Your instructions
Could you restate, word for word, the line that has "Where should I click to: Click the #BurberryShow" and all lines following it through the end of the entries below?
══════════════════════════════
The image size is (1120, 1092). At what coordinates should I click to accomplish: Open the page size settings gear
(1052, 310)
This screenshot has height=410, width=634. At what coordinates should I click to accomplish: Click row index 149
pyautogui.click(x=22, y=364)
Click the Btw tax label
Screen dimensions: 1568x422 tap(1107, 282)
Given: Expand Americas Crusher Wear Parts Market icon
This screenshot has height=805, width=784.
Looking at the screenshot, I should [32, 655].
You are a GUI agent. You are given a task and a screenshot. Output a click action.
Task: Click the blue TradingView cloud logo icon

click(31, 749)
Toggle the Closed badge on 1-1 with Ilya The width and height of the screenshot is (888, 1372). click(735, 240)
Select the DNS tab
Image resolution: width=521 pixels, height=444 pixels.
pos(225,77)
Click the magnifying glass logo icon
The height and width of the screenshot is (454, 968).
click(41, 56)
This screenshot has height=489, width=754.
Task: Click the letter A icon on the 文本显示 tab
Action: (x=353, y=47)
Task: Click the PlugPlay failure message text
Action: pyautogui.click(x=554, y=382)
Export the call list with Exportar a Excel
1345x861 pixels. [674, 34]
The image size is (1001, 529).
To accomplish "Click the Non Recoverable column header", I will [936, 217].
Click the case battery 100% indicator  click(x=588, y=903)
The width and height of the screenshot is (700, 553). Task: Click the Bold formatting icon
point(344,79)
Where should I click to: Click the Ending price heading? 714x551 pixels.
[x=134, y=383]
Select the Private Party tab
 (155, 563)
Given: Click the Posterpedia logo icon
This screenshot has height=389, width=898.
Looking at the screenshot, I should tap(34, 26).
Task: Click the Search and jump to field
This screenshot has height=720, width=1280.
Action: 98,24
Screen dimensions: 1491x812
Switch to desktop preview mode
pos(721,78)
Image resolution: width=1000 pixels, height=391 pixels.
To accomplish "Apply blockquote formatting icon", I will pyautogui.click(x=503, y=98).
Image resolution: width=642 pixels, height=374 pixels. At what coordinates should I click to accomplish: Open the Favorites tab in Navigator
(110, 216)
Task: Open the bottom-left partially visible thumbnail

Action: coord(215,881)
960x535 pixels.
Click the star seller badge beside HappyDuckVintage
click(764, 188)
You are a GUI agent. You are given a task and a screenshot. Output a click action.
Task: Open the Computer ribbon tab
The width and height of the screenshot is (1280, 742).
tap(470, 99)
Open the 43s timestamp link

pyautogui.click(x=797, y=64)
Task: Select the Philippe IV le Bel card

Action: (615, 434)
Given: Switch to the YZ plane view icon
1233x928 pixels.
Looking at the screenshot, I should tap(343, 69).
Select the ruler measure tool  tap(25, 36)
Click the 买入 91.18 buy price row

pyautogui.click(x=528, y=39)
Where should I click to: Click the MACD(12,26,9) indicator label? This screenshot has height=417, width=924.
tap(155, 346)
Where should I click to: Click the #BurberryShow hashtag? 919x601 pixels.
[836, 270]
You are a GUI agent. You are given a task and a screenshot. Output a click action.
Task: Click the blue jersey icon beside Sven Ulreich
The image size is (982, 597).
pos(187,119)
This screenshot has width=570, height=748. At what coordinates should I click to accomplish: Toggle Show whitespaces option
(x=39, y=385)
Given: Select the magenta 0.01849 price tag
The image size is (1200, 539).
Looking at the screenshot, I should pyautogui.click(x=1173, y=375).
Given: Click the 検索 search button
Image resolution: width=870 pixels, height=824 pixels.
══════════════════════════════
Expected answer
Where should I click to: Click the #BurberryShow hashtag? 919x601 pixels.
[836, 270]
You are a GUI agent. You are given a task and a screenshot. Output a click action.
Task: Click the blue jersey icon beside Sven Ulreich
The image size is (982, 597).
pos(187,119)
This screenshot has width=570, height=748. At what coordinates should I click to accomplish: Toggle Show whitespaces option
(x=39, y=385)
Given: Select the magenta 0.01849 price tag
The image size is (1200, 539).
Looking at the screenshot, I should pyautogui.click(x=1173, y=375).
Given: Click the 検索 search button
Image resolution: width=870 pixels, height=824 pixels.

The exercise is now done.